Exercise:
From the data below, restate every line word for word.

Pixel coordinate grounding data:
—————
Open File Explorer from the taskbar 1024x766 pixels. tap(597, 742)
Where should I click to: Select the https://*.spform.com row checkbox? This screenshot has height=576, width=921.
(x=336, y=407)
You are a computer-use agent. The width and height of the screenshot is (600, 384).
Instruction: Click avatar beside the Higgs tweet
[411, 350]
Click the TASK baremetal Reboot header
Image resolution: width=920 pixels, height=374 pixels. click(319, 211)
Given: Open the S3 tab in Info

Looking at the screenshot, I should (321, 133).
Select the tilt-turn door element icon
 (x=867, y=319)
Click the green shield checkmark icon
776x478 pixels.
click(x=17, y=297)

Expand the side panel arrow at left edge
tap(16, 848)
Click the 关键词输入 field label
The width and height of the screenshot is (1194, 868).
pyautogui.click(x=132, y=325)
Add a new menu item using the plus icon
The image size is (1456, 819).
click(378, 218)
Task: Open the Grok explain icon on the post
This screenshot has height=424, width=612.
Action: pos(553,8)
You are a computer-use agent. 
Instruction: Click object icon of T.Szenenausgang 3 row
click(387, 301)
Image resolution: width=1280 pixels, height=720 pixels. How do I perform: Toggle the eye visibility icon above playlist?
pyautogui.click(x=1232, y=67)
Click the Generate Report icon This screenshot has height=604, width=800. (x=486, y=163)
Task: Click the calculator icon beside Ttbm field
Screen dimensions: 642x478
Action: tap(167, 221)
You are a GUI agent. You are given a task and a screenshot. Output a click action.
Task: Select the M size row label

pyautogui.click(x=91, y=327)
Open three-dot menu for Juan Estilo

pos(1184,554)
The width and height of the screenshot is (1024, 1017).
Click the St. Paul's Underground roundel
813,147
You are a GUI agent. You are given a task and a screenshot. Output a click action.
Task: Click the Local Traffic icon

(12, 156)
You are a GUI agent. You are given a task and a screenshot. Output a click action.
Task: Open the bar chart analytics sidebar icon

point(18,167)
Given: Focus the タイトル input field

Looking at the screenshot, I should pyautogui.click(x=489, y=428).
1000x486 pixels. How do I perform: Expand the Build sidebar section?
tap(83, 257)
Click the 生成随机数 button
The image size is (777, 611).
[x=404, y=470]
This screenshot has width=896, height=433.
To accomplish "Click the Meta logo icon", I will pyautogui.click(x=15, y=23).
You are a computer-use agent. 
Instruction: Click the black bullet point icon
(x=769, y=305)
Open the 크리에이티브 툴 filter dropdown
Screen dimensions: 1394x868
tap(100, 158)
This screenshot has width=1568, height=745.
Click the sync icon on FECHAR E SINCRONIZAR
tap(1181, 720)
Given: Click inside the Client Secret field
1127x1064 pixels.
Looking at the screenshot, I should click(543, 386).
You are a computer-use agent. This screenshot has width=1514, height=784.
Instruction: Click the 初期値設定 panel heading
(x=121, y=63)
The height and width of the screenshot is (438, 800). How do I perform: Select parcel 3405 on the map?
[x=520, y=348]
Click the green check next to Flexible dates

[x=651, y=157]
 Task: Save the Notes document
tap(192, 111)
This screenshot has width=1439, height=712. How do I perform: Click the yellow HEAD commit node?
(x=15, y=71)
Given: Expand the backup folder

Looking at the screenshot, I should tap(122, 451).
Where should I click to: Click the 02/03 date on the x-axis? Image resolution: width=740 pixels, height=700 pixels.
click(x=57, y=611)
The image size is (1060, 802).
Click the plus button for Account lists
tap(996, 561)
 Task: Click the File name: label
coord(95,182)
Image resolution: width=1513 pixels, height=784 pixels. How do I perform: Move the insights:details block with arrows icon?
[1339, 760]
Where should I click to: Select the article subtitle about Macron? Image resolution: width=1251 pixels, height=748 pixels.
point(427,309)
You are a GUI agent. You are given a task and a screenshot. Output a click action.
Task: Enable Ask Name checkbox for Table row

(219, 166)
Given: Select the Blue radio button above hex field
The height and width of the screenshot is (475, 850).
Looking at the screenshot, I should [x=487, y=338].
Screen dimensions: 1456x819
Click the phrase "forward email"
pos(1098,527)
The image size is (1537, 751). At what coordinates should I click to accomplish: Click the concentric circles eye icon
—————
Result:
Open File Explorer from the taskbar 1024x766 pixels. tap(597, 742)
Where should I click to: Select the https://*.spform.com row checkbox? This screenshot has height=576, width=921.
(x=336, y=407)
You are a computer-use agent. The width and height of the screenshot is (600, 384).
Instruction: Click avatar beside the Higgs tweet
[411, 350]
Click the TASK baremetal Reboot header
Image resolution: width=920 pixels, height=374 pixels. click(319, 211)
Given: Open the S3 tab in Info

Looking at the screenshot, I should (321, 133).
Select the tilt-turn door element icon
 (x=867, y=319)
Click the green shield checkmark icon
776x478 pixels.
click(x=17, y=297)

Expand the side panel arrow at left edge
tap(16, 848)
Click the 关键词输入 field label
The width and height of the screenshot is (1194, 868).
pyautogui.click(x=132, y=325)
Add a new menu item using the plus icon
The image size is (1456, 819).
click(378, 218)
Task: Open the Grok explain icon on the post
This screenshot has height=424, width=612.
Action: pos(553,8)
You are a computer-use agent. 
Instruction: Click object icon of T.Szenenausgang 3 row
click(387, 301)
Image resolution: width=1280 pixels, height=720 pixels. How do I perform: Toggle the eye visibility icon above playlist?
pyautogui.click(x=1232, y=67)
Click the Generate Report icon This screenshot has height=604, width=800. (x=486, y=163)
Task: Click the calculator icon beside Ttbm field
Screen dimensions: 642x478
Action: tap(167, 221)
You are a GUI agent. You are given a task and a screenshot. Output a click action.
Task: Select the M size row label

pyautogui.click(x=91, y=327)
Open three-dot menu for Juan Estilo

pos(1184,554)
The width and height of the screenshot is (1024, 1017).
Click the St. Paul's Underground roundel
813,147
You are a GUI agent. You are given a task and a screenshot. Output a click action.
Task: Click the Local Traffic icon

(12, 156)
You are a GUI agent. You are given a task and a screenshot. Output a click action.
Task: Open the bar chart analytics sidebar icon

point(18,167)
Given: Focus the タイトル input field

Looking at the screenshot, I should pyautogui.click(x=489, y=428).
1000x486 pixels. How do I perform: Expand the Build sidebar section?
tap(83, 257)
Click the 生成随机数 button
The image size is (777, 611).
[x=404, y=470]
This screenshot has width=896, height=433.
To accomplish "Click the Meta logo icon", I will pyautogui.click(x=15, y=23).
You are a computer-use agent. 
Instruction: Click the black bullet point icon
(x=769, y=305)
Open the 크리에이티브 툴 filter dropdown
Screen dimensions: 1394x868
tap(100, 158)
This screenshot has width=1568, height=745.
Click the sync icon on FECHAR E SINCRONIZAR
tap(1181, 720)
Given: Click inside the Client Secret field
1127x1064 pixels.
Looking at the screenshot, I should click(543, 386).
You are a computer-use agent. This screenshot has width=1514, height=784.
Instruction: Click the 初期値設定 panel heading
(x=121, y=63)
The height and width of the screenshot is (438, 800). How do I perform: Select parcel 3405 on the map?
[x=520, y=348]
Click the green check next to Flexible dates

[x=651, y=157]
 Task: Save the Notes document
tap(192, 111)
This screenshot has width=1439, height=712. How do I perform: Click the yellow HEAD commit node?
(x=15, y=71)
Given: Expand the backup folder

Looking at the screenshot, I should tap(122, 451).
Where should I click to: Click the 02/03 date on the x-axis? Image resolution: width=740 pixels, height=700 pixels.
click(x=57, y=611)
The image size is (1060, 802).
Click the plus button for Account lists
tap(996, 561)
 Task: Click the File name: label
coord(95,182)
Image resolution: width=1513 pixels, height=784 pixels. How do I perform: Move the insights:details block with arrows icon?
[1339, 760]
Where should I click to: Select the article subtitle about Macron? Image resolution: width=1251 pixels, height=748 pixels.
point(427,309)
You are a GUI agent. You are given a task and a screenshot. Output a click action.
Task: Enable Ask Name checkbox for Table row

(219, 166)
Given: Select the Blue radio button above hex field
The height and width of the screenshot is (475, 850).
Looking at the screenshot, I should [x=487, y=338].
Screen dimensions: 1456x819
Click the phrase "forward email"
pos(1098,527)
The image size is (1537, 751). At what coordinates should I click to accomplish: Click the concentric circles eye icon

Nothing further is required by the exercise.